A continuación revisaremos algunos de los mitos más frecuentes sobre la vejez:

  1. La rapidez para ejecutar cosas disminuye con la edad. Verdadero, los tiempos de reacción declinan con la edad desde muy temprana edad (a partir de los 20 años aproximadamente).
  2. Los trabajadores mayores son menos productivos que los más jóvenes. Falso, en términos generales los trabajadores mayores son tan productivos como los más jóvenes, aunque existen excepciones (por ejemplo, trabajos que requieren de fuerza física).
  3. A medida que nos hacemos mayores se va incrementando la probabilidad de enfermar. Verdadero, con la edad el sistema biológico se va haciendo menos eficiente.
  4. Las personas mayores suelen tener menos accidentes que las más jóvenes. Verdadero, las personas mayores suelen ser más precavidas y van más despacio, lo que se traduce en menos accidentes con respecto a los más jóvenes.
  5. Estar en forma física es más dependiente de la edad que de la práctica. Falso, las personas mayores que han realizado ejercicio con frecuencia pueden tener mejor forma física que los jóvenes que no han hecho ejercicio. Por tanto, el entrenamiento es fundamental para tener una buena forma física.
  6. La depresión es un problema muy común en la vejez. Falso, las personas mayores que viven en la comunidad tienen una prevalencia de depresión similar a las personas de otras edades.

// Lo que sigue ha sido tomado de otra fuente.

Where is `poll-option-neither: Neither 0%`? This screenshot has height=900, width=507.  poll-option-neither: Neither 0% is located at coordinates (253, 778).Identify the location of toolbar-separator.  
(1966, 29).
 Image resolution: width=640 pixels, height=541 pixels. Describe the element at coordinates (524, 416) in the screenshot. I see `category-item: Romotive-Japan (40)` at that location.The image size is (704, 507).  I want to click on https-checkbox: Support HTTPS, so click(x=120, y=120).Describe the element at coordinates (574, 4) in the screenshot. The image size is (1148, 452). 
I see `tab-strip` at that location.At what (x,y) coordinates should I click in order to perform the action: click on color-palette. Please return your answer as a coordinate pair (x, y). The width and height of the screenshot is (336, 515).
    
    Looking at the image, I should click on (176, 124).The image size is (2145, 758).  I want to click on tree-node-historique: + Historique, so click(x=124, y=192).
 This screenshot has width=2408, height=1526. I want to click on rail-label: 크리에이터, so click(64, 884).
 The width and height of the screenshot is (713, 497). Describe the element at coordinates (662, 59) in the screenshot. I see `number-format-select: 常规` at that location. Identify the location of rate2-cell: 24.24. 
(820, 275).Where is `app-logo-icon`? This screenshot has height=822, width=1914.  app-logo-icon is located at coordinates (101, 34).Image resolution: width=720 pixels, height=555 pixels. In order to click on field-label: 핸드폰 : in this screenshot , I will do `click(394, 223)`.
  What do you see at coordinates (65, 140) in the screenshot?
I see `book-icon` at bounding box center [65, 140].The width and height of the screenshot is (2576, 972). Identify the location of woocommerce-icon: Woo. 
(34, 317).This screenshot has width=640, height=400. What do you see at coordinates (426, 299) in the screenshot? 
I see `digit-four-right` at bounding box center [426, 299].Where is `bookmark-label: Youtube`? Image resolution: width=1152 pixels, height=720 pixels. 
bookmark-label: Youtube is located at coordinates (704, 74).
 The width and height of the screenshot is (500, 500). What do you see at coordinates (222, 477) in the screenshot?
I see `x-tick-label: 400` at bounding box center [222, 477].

  7. Las personas mayores pueden aprender aproximadamente tanto como las más jóvenes si están motivadas. Verdadero, pero solo si están motivadas. Cuando las personas mayores se “desentienden” del aprendizaje y no están tan implicadas, el aprendizaje es más lento con respecto a los más jóvenes (que aprenden más rápidamente y requiriendo de menos ensayos).
  8. La prevención y la rehabilitación no tienen efecto en la vejez. Falso, a lo largo de toda la vida se puede prevenir la enfermedad y se pueden rehabilitar las patologías.
  9. Con la edad se pierde la capacidad para mantener relaciones sexuales. Falso, con la edad disminuye el deseo sexual, pero esto no implica la imposibilidad para mantener relaciones sexuales o que estas sean menos satisfactorias.
  10. Las personas mayores se parecen más entre sí que las más jóvenes. Falso, a lo largo del ciclo vital nos vamos diferenciando de los demás. Es nuestra propia experiencia vital la que hace que nos vayamos diferenciando de los demás.

¡Derribemos las falsas ideas sobre la vejez!